A few years ago that message may have fallen on deaf ears. But the publication of reports describing head and neck cancers in career interventionalists captured the attention of some cardiologists and provided fodder for radiation safety advocates. Many physicians credit Ariel Roguin, MD, PhD, an interventional cardiologist at the Technion-Israel Institute of Technology, for first raising the call of—if not alarm—extreme caution.

In 2012, Roguin and colleagues documented nine cases of brain cancer in interventional cardiologists, and expanded that list to brain and neck cancers in 23 interventional cardiologists, six interventional radiologists and two electrophysiologists (Am J Cardiol 2013;111:1368-1372). Ominously, of the 26 cases where they obtained information on tumor location, 22 occurred on the left side—the side that more frequently is exposed to radiation during interventional procedures.

Start with the source

With today’s digital imaging systems, physicians can customize protocols in ways that could reduce radiation exposure without diminishing image quality. The catch is, they may not know it. Agarwal and his colleagues at the Cleveland Clinic put that idea to the test by instituting measures to lower operator radiation exposure. One component dealt with a change to the default setting in imaging devices.

“The equipment has a big role to play in terms of reducing radiation,” he says. Case in point: Their team cut radiation doses by 22 percent for diagnostic catheterizations and by 32 percent for PCIs by leveraging widely available technology (Circ Cardiovasc Interv online Aug. 5, 2014).

They conducted a retrospective before-after assessment of an initiative that reduced the default fluoroscopic frame rate from 10 to 7.5 frames per second. The program also emphasized the use of low-dose acquisitions, best radiation practices and monthly review of radiation dosimetry of each interventional cardiology fellow by the cath lab director. 

The results? Median total air kerma during diagnostic catheterizations after the changes was 625 mGy vs. 798 mGy before and median total air kerma during PCIs was 1,675 mGy vs. 2,463 mGy, respectively.

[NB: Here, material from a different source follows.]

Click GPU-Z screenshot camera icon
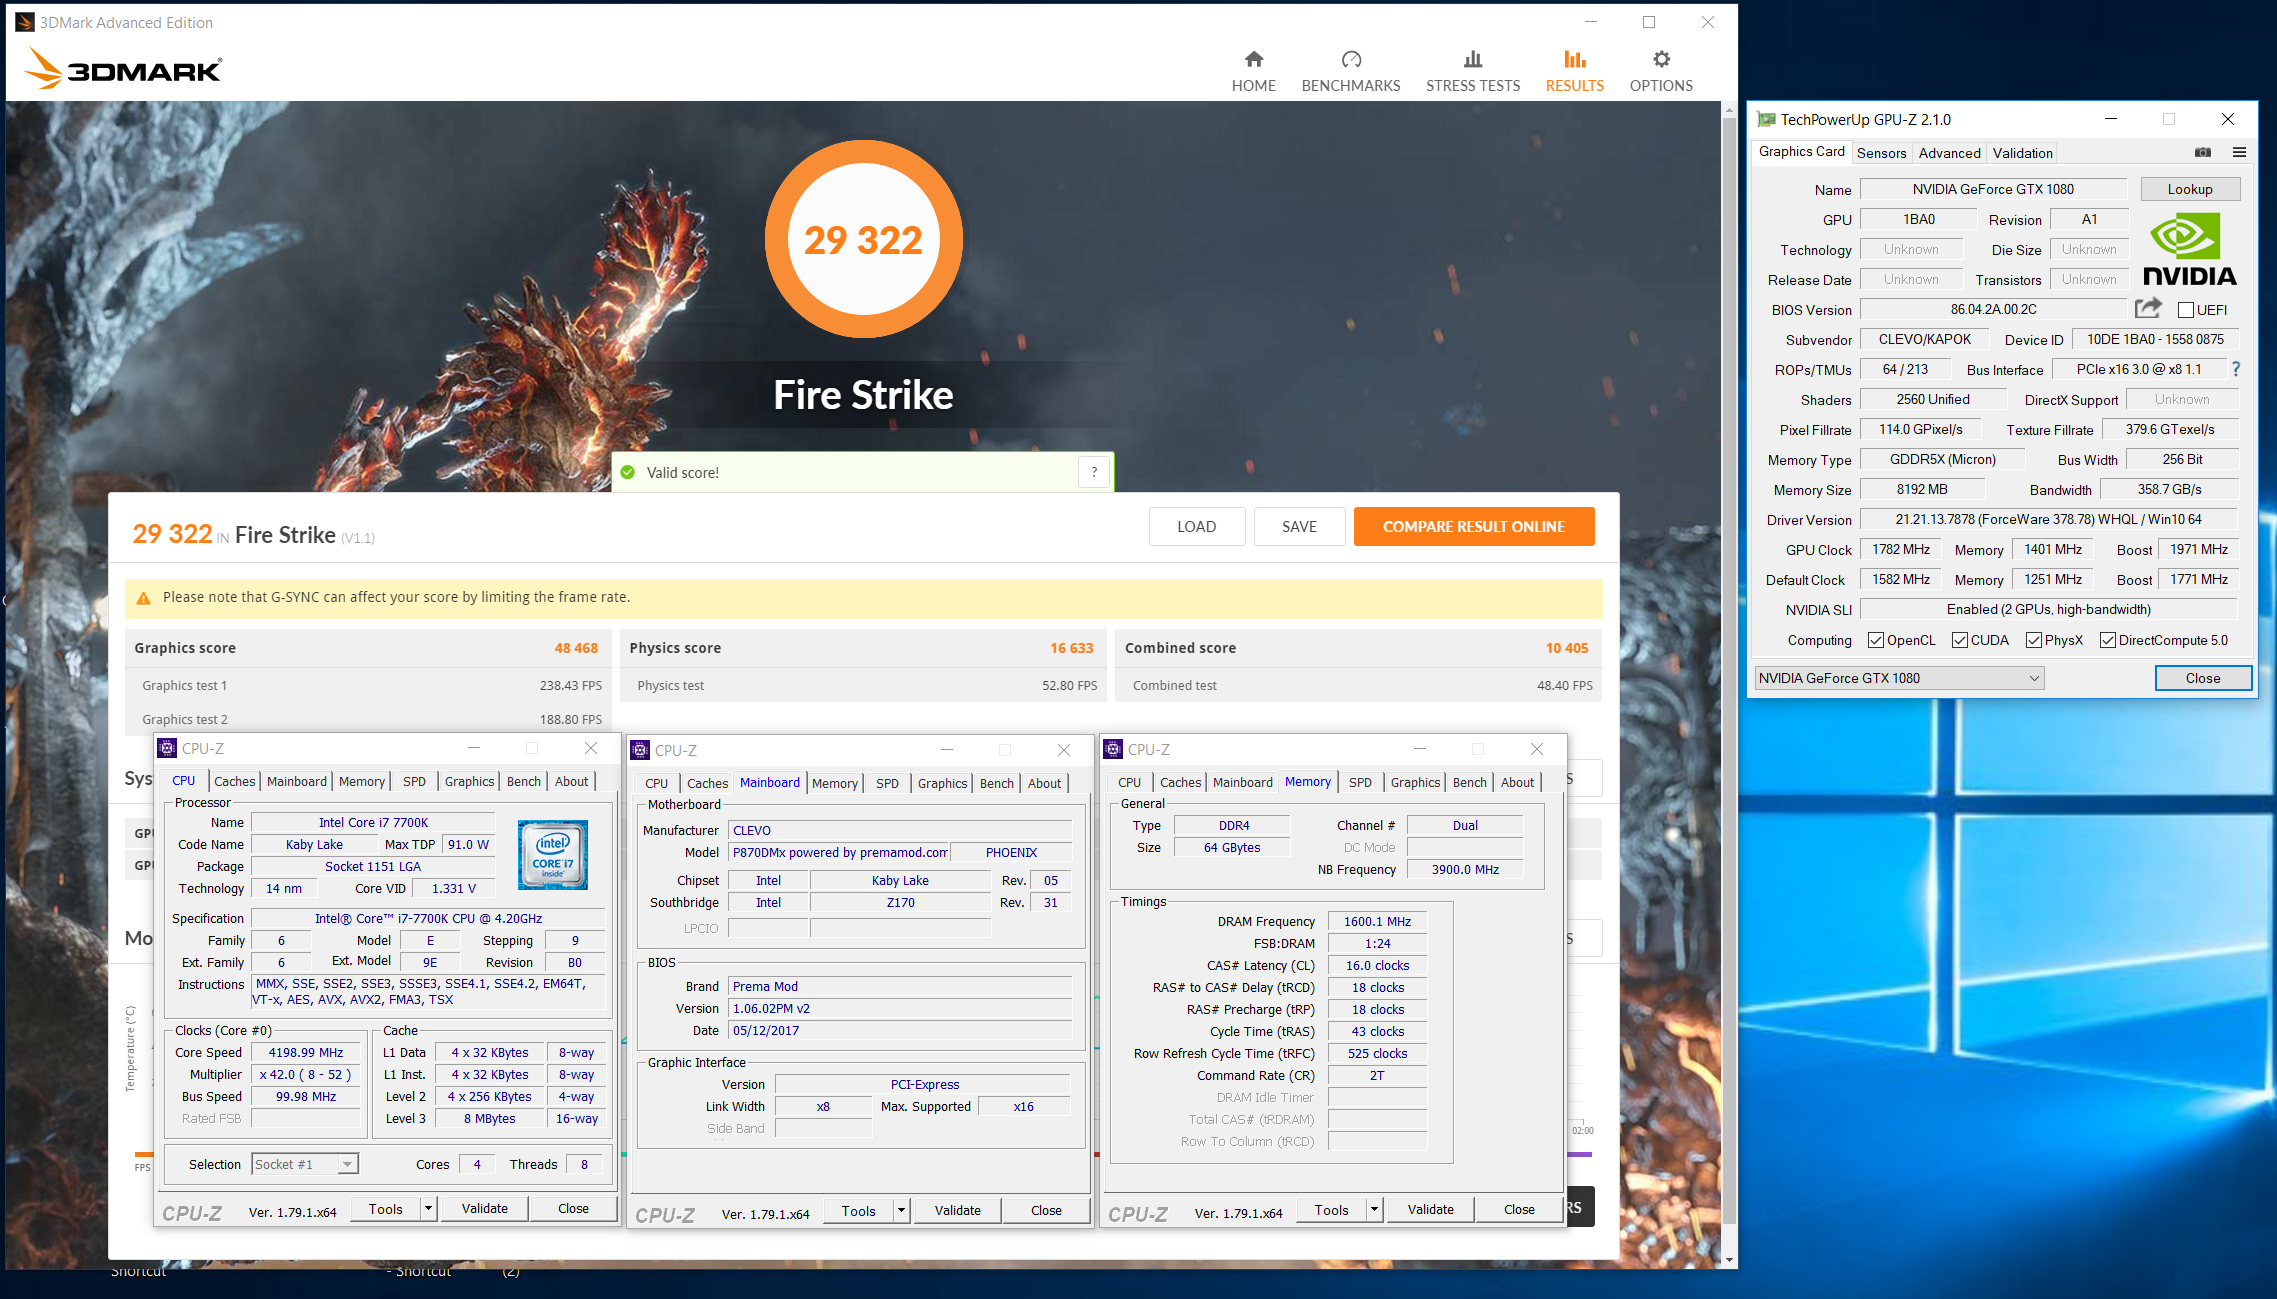The height and width of the screenshot is (1299, 2277). pos(2202,152)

“We didn’t ask people to conform,” Agarwal notes. “We just said. ‘We are going to make these changes on the equipment. If you think they are not OK then please go back to your practice.’ Most people did not even realize they were doing low-dose fluoroscopy … and low-dose acquisition.”

Some cardiologists balk at making modifications for fear that poor imaging will compromise patient care. The Cleveland Clinic effort did not assess quality head on. Instead they used the success of the PCI as a surrogate, Agarwal says, which was identical in the two periods.